Page text.
::::
Zanele Muholi

Zanele Muholi (born South Africa, 1972) currently lives and works in Johannesburg, South Africa.

She studied at the Market Photo Workshop (Johannesburg, South Africa) in 2003 and received an MFA from Ryerson University (Toronto, Canada) in 2009.

Zanele Muholi’s ‘visual activism’ was honoured with a Prince Claus Award in September 2013. Muholi received the Index Arts Award, Index on Censorship (London, UK) in 2013, was awarded the Ida Ely Rubin Artist-in-Residence, Massachusetts Institute of Technology (Cambridge, USA) in 2009 and the BHP Billiton/Wits University Visual Arts Fellowship (Johannesburg, South Africa) in 2006.

She has been included in the 55th Venice Biennial (Venice, Italy) in 2013, dOCUMENTA (13) (Kassel, Germany) in 2012 and the 29th Sao Paulo Biennial (Sao Paulo, Brazil) in 2010.
::::
Tasks.
1: Update the entries from the line with "This screenshot has width=516, height=435." to the line with "pyautogui.click(x=491, y=26)" by writing them out again with "community" changed to "forum" and everything else left as it is. Leave the pictures out.
2: Go on with the profile of Zanele Muholi from the point where it ends.

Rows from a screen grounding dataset
::::
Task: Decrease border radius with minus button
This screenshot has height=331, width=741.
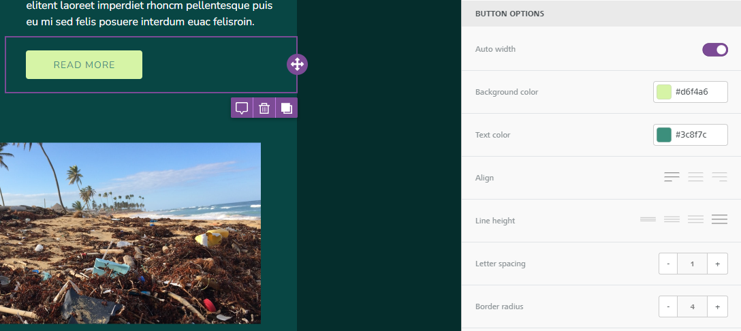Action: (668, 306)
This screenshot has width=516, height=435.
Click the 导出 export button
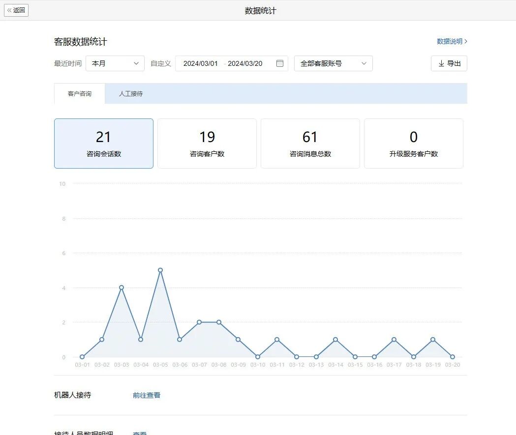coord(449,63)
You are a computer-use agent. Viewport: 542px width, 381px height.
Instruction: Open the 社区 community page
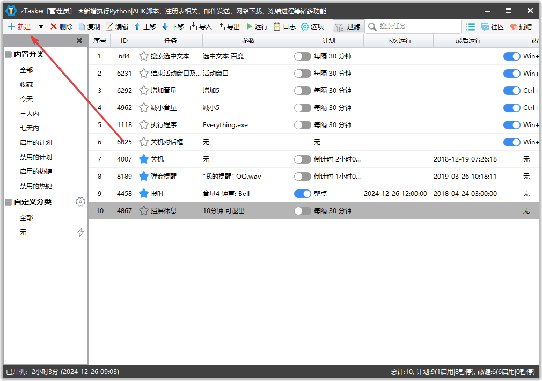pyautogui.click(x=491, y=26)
::::
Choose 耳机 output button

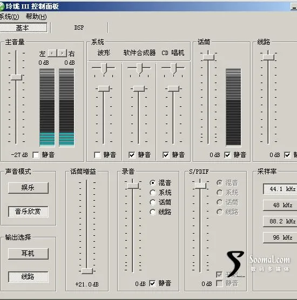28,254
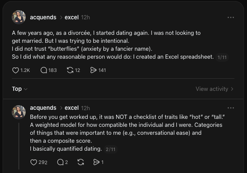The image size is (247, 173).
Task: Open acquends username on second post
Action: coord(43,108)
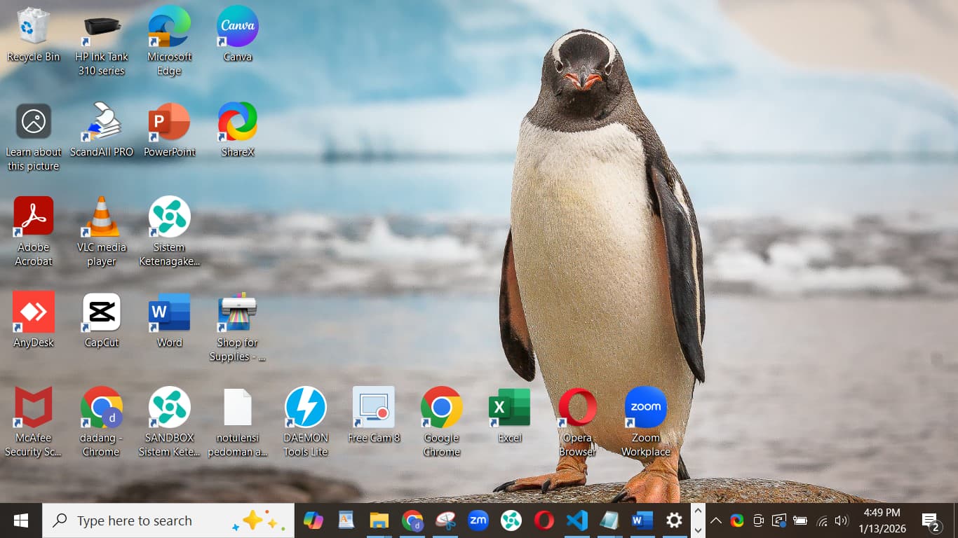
::::
The answers.
1:
This screenshot has width=516, height=435.
Click the 导出 export button
coord(449,63)
You are a computer-use agent. Viewport: 542px width, 381px height.
Instruction: Open the 社区 forum page
pyautogui.click(x=491, y=26)

2:
Muholi has had solo exhibitions at Fondazione Cassa di Risparmio di Modena (Rome, Italy) in 2013, Centre for Contemporary Art, Lagos (Lagos, Nigeria) in 2009 and the Johannesburg Art Gallery (Johannesburg, South Africa) in 2004.

She has been included in group exhibitions at the Mori Art Museum (Tokyo, Japan) in 2013, the San Francisco Museum of Modern Art (San Francisco, USA) in 2011 and the Victoria & Albert Museum (London, UK) in 2011.

Muholi’s work is included in the collections of The Museum of Modern Art (New York, USA), the Solomon R. Guggenheim Museum (New York, USA) and the Musée national d'art modern, Centre Pompidou (Paris, France).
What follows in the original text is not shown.